HIGH COURT OF ZIMBABWE
MUTARE, 13 May 2021
Bail Pending Trial
1st Applicants in Person
2nd Applicant in Person
Mrs T. L. Katsiru , for the State
MWAYERA J: The applicants approached the court with an application for bail pending trial. The state opposed the application.
The applicants were both arraigned before the magistrates court facing 1 count of armed robbery as defined in section 126 of The Criminal Law (Codification and Reform) Act [Chapter 9:23]. It is alleged that on 23 February 2021 at Mukahwi Store, Dorapindo, Zimunya, Mutare both accused approached the complainant while driving a Mazda 323 silver in colour with no number plates. The second applicant produced a pistol from the handbag ordering the complainant to remain silent. At the same time the second applicant packed grocery items they had demanded from the complainant. The grocery items were loaded into the two applicant’s motor vehicle. On 17 March 2021 the police acting on a tip off recovered the get away vehicle and arrested the applicants who were identified by the applicant.
Sections 116, 117 and 117A of the Criminal Procedure and Evidence Act [Chapter 9:07] gives general guidelines on what falls for consideration when the court seeks to consider whether or not to admit an applicant to bail. It is clear that in befitting circumstances where there are no compelling reasons the court should lean in favour of admitting an applicant to bail on the basis of the operative presumption of innocence till proven guilty by a competent court of law. S 50 and 70 of the constitution of Zimbabwe (No. 20) 2021 provide the rights of arrested and detained persons and accused. The bottom line is that only where there are compelling reasons should an applicant be denied bail. In dealing with an application for bail pending trial a court should always seek to strike a balance between the liberty of the accused person and interest of justice.
Section 50 of the constitution is instructive on what falls for consideration in applications of this nature it states
“any person who is arrested must be released unconditionally or on reasonable conditions pending charge or trial unless there are compelling reasons justifying the continued detention.”
Analysis of the Circumstances
The first applicant denies the allegation of armed robbery. He admits proceeding to the complainant’s shop in the company of the second applicant but denies robbing complaint. The first applicant’s brief defence is that he bought the property in question and did not rob the complainant as alleged. The second applicant also denies robbing the complainant pointing out she was just given a lift by the first applicant but did not rob or steal any property.

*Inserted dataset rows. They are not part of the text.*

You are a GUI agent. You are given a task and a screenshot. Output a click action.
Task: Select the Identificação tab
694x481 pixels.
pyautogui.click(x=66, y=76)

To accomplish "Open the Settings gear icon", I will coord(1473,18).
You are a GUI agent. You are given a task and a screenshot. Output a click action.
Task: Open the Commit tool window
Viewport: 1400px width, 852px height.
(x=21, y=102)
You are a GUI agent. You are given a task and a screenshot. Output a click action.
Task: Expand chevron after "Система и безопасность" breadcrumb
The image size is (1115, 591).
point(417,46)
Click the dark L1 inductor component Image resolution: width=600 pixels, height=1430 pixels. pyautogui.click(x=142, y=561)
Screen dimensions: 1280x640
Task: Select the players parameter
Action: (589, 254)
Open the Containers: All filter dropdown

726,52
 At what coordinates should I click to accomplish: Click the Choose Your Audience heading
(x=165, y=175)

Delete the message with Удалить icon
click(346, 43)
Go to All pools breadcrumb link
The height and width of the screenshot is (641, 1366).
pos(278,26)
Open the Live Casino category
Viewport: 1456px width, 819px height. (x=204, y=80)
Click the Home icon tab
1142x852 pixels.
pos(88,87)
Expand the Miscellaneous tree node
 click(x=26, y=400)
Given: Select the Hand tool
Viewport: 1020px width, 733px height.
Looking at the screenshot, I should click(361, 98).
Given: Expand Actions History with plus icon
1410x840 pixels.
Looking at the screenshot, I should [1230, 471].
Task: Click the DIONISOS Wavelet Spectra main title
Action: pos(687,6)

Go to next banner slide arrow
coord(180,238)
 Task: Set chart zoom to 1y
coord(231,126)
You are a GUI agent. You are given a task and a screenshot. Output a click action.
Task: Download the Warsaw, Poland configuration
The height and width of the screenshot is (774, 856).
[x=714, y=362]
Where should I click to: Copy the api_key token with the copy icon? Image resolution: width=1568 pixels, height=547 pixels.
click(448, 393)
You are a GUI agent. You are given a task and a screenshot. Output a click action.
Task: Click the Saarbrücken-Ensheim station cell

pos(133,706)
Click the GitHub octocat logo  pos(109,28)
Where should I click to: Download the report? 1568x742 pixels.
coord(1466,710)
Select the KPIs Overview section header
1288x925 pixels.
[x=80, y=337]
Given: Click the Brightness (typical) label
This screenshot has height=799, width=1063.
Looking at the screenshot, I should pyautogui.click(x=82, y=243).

Both applicants argued that they are suitable candidates for bail. The respondent vehemently opposed bail citing that there are compelling reasons why both applicants should not be admitted to bail as their admission to bail would prejudice of interest of administration of justice. The state argued that the state case is strong since the applicants were both identified during an identification parade. The two applicants do not dispute having been at the scene of crime on the day of the robbery. The vehicle they were using was recovered even though the pistol is still outstanding. Further the applicants have pending similar cases and fraud involving use of ecocash transactions to purchase goods. The nature of allegations when viewed in conjunction with the strength of the state case and likely sentence in the event of conviction will act as an inducement and temptation to abscond on the part of the applicants. S v Jongwe. 2002 (2) ZLR and S v Roy Bennet HH 178/12
In striving to strike a balance between the right to liberty of the accused which is anchored on the time honoured presumption of innocence and the interest of administration of justice the facts that fall for bail consideration of necessity have to be considered cumulatively as opposed to being viewed in isolation. In the present case the interest of justice is ensuring proper administration of justice system, including the bail system seems to tip the scales against the applicant’s liberty.
The applicants are facing a very serious offence of pre-planned armed robbery for which if convicted will be visited with lengthy custodial sentences. It is trite the seriousness of the offence alone is not good enough basis to deny bail but when viewed in conjunction with the strength of the state case and likely sentence in the event of conviction then the fears of jeopardising the interest of administration of justice stand out as compelling reasons why the applicants should not be admitted to bail. The applicants in this case have other pending matters allegedly committed using the same modus operandi of demanding grocery items as if to purchase and using fake ecocash transactions and display of pistol get away with the grocery items in the recovered getaway car.
The right to liberty in circumstances were the interest of justice and bail system will be jeopardised cannot be acceded to.
In this case there are compelling reasons why the applicants should not be admitted to bail.
The applications for bail pending trial are accordingly dismissed.
National Prosecuting Authority, legal Practitioners for the State.